| Task requirements |
a) List the places where the community pilgrimages described in the blog passage were held.
b) Reproduce the records from the line containing "Where should I" down to the line containing "point(571,248)", both included, with every coordinate in the answers offset by 72. Leave the pictures out.

| Source passage |
The name of the blog ‘Walking Without a Donkey’ references Robert Louis Stevenson’s Walking with a Donkey in the Cevennes and nods to the fact that I carry my own rucksack; I am my own ass.

Community pilgrimage

The Girona mini pilgrimage is an example of a community pilgrimage. Part of the Walking Arts Encounters in Cataluna, 2022. It was followed by two more in other parts of Cataluna: Olot and Vic. I walked solo pilgrimage along parts of the Cami Sant Jaume before the Walking Arts Encounters began, and to Montserrat afterwards.

Pilgrimage to Montserrat

Art and Pilgrimage

As I walk, I frequently make Wayside Shrines – a way of showing appreciation to place. I collect things as I walk, dropping them into my pocket, and when a suitable ‘altar’ presents itself, I assemble what seems right in order to make an offering. It may be that ity does not last long. Perhaps it becomes covered with snow or dry leaves, is taken apart by birds or animals, or simply blown away in the wind; it doesn’t matter. The gesture has already been made.

| Task material |

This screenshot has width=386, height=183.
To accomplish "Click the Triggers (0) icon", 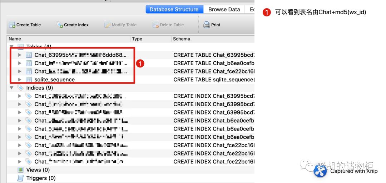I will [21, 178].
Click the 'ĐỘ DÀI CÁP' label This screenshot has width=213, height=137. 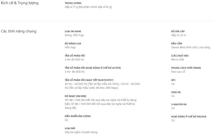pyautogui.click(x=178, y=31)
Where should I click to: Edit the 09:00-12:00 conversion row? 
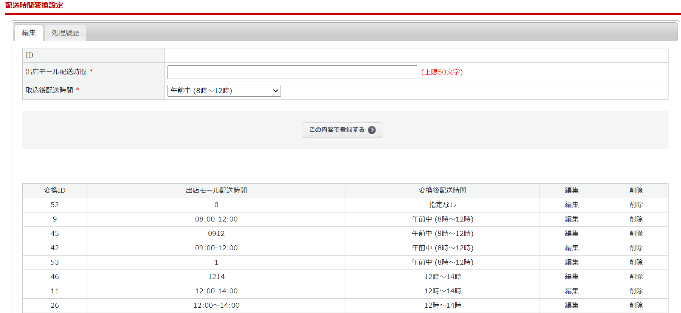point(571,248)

...

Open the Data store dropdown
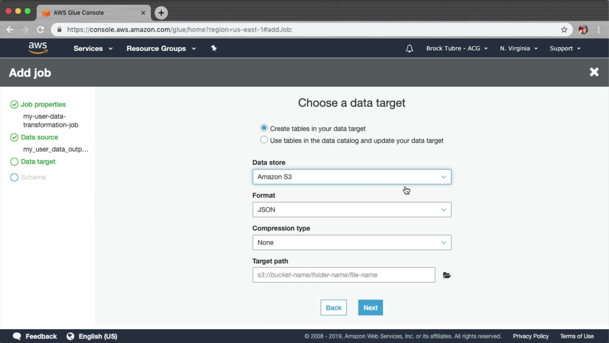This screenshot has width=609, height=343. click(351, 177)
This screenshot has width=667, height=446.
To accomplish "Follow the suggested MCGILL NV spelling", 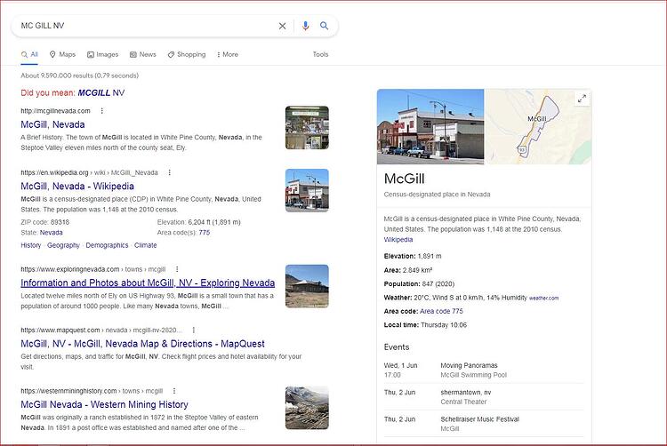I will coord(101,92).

| Set of answers |
a) Girona, Olot, Vic

b)
Where should I click to: Edit the 09:00-12:00 conversion row? 
point(643,320)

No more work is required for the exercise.